Face à ce déferlement, Maeva Ghennam décide de riposter par la voie judiciaire. Elle intente un procès contre sept de ses cyberharceleurs, transformant une polémique numérique en bataille juridique. Une décision qui ne mettra pas fin au cauchemar, mais marquera le début d’un engrenage aux conséquences insoupçonnées.

Les Conséquences Concrètes : Une Vie Bouleversée
Le déferlement de violence verbale ne s’arrête pas après quelques jours. Dans une interview accordée au Parisien en novembre dernier, Maeva Ghennam révèle avoir reçu « des milliers de messages » pendant « deux ou trois mois ». Un harcèlement qui dépasse largement le cadre numérique et s’immisce dans chaque aspect de son quotidien.
Les répercussions vont bien au-delà du simple stress psychologique. Selon son avocat, Ilyacine Maallaoui, l’influenceuse serait désormais « interdite de voyager pour le moment » en raison d’« un litige civil qui la concerne aux Émirats arabes unis ». Une assignation à résidence virtuelle qui transforme Dubaï en prison dorée. Lors de ses rares déplacements en France, la jeune femme ne sortirait plus de chez elle, recluse par peur des représailles.
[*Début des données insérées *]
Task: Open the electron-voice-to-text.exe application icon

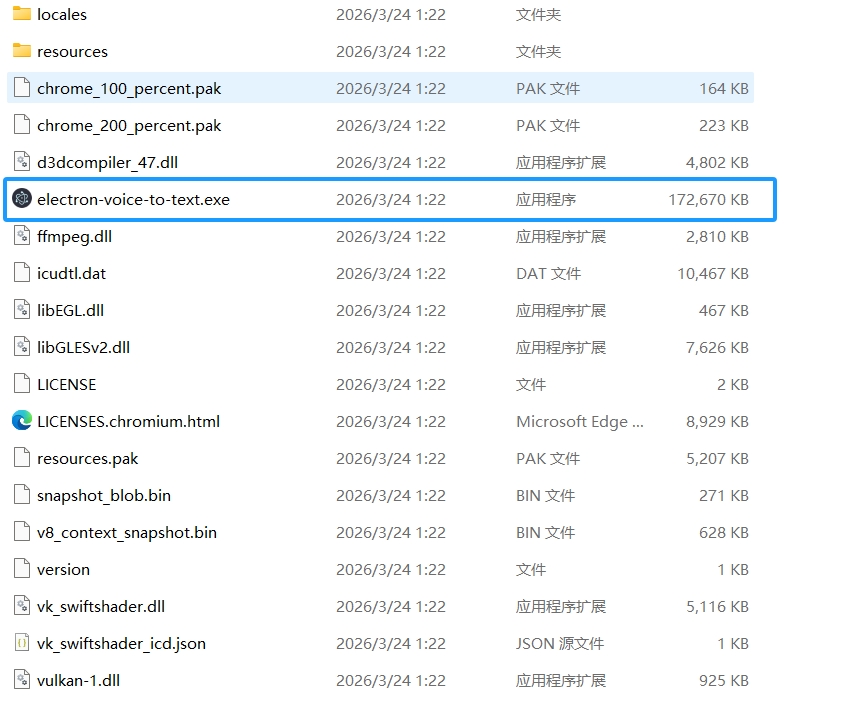Action: [x=21, y=199]
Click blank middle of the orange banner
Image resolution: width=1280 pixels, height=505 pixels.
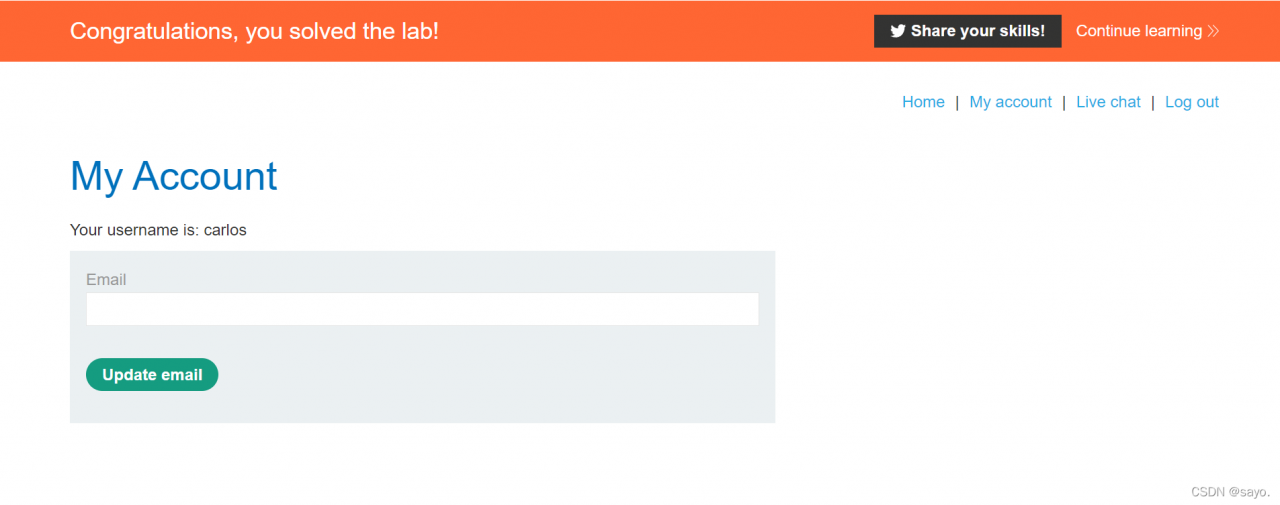click(650, 31)
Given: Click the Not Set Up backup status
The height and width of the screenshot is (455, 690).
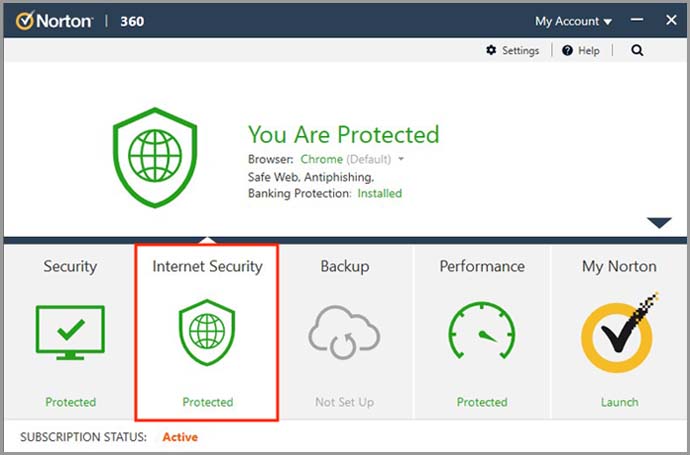Looking at the screenshot, I should 345,402.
Son état psychologique se dégrade rapidement. Les troubles du sommeil s’installent, au point qu’un médecin lui prescrit « sept jours d’interruption totale de travail » accompagnés d’un traitement anxiolytique. L’influenceuse aux millions d’abonnés, habituée à partager sa vie glamour sur les réseaux, découvre l’isolement et l’angoisse permanente. Une vidéo de quelques minutes a suffi à faire basculer son existence dans un cauchemar juridique et psychologique dont l’issue reste incertaine.